Objective: To detect the variability in the expression of cell cycle genes such as Cyclin D1,CDK4 p21,p27 and p57 associated with cytotoxicity of Human epidermoid carcinoma cells using qPCR.

Methods: The synthesis silver nanoparticles and chitosan coated silver nanoparticles was done by chemical reduction method using polyvinyalpyrolidone (PVP) as surfactant and glucose as reducing agent. The cell proliferation assay was performed using MTS assay. Gene expression analysis was performed using Eppendorf Realplex 2 PCR systems.

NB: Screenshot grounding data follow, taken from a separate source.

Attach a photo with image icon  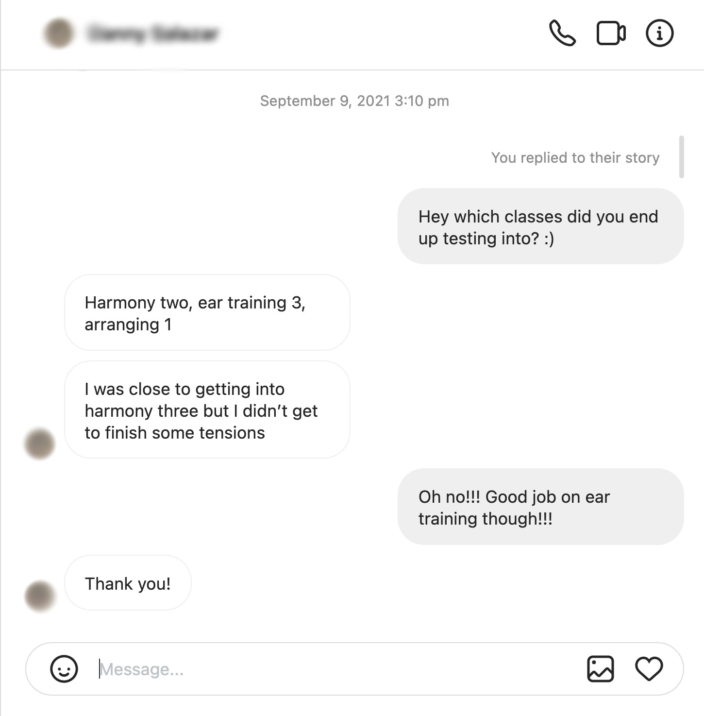point(601,669)
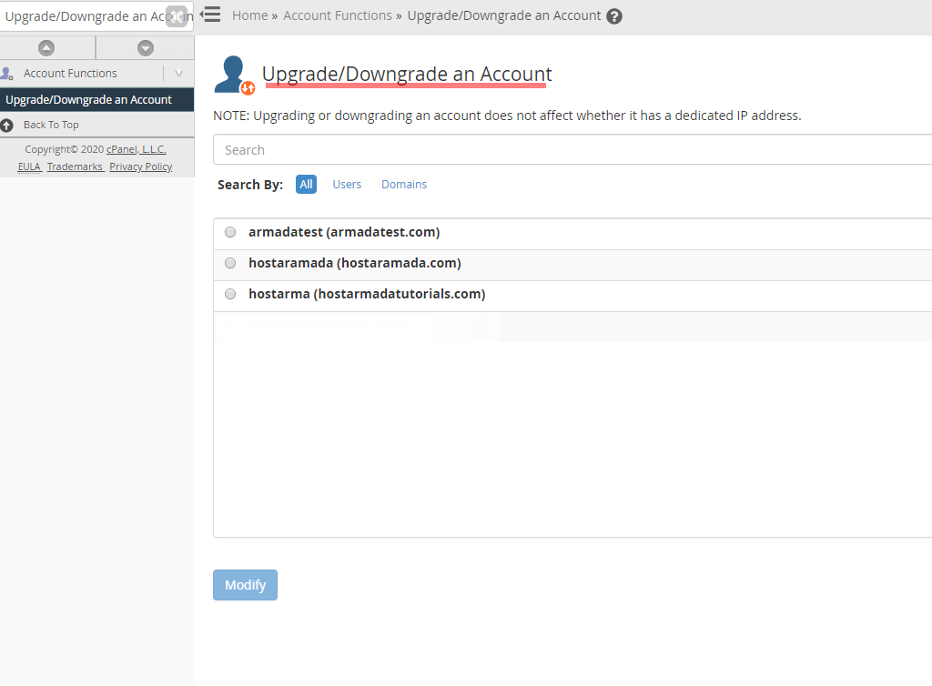Select the hostaramada account radio button

(230, 263)
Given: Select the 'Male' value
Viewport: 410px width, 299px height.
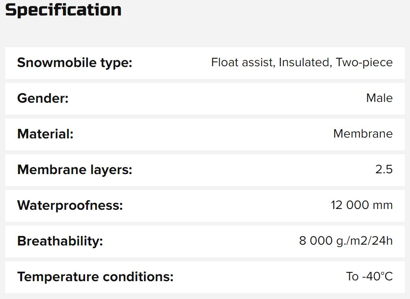Looking at the screenshot, I should tap(379, 98).
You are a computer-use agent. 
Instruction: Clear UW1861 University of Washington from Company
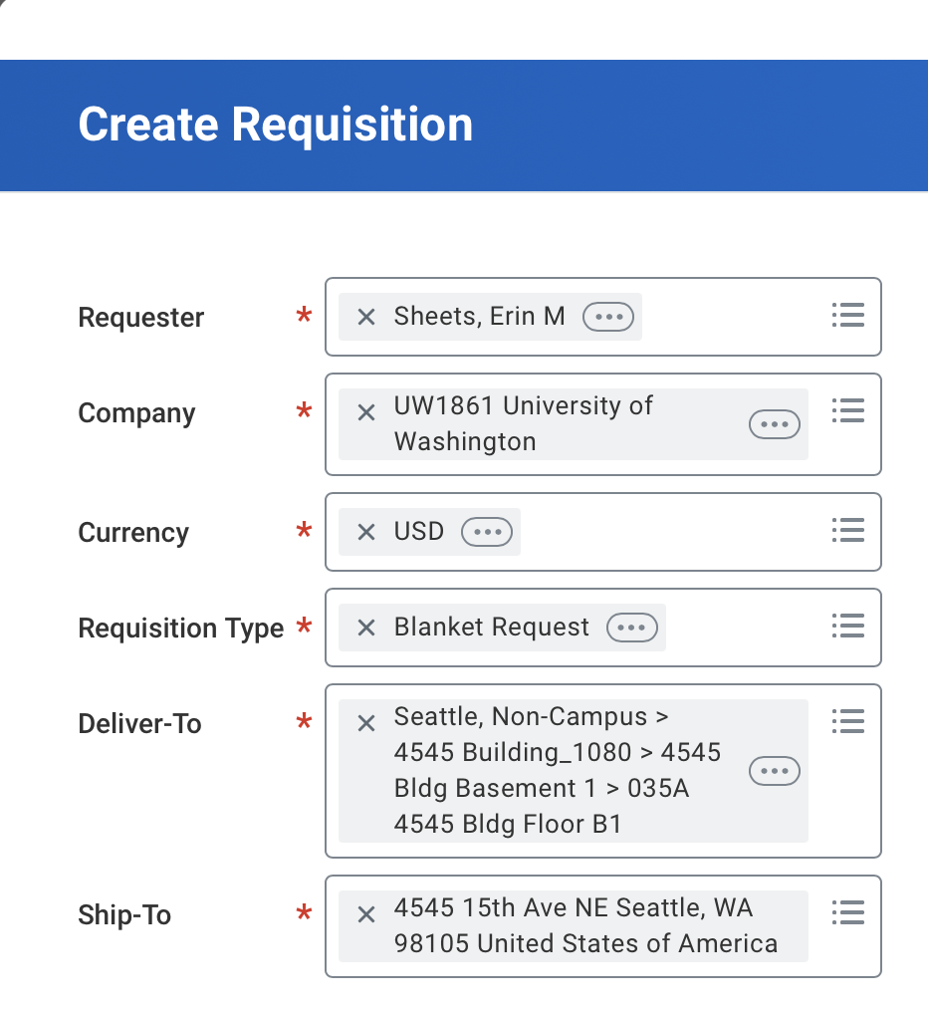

Results: The lowest concentration of 1mg of Chitosan-AgNPs with 25μg/ml concentration showed 35% reduction in the A431 cell line growth. Significantly increased expression of p21, p27, p57, CCND1 and CD4 gene was observed among 1mg of Chitosan-AgNPs with 25μg/ml concentrations indicating potential apoptotic activity at the lowest concentration of Chitosan-AgNPs on A431 cells.

Conclusions: The effect of AgNPs inducing apoptosis/growth arrest at low concentrations (1mg-25μg/ml) has been more effective while coating the nanoparticle with chitosan. The potential apoptotic properties of Chitosan-AgNPs are evident by the significant up regulation of the cell cycle genes when treated with low concentration of Chitosan-AgNPs.

Keywords: Silver nanoparticles, Cell Cycle genes, Apoptosis, Chitosan, Gene expression.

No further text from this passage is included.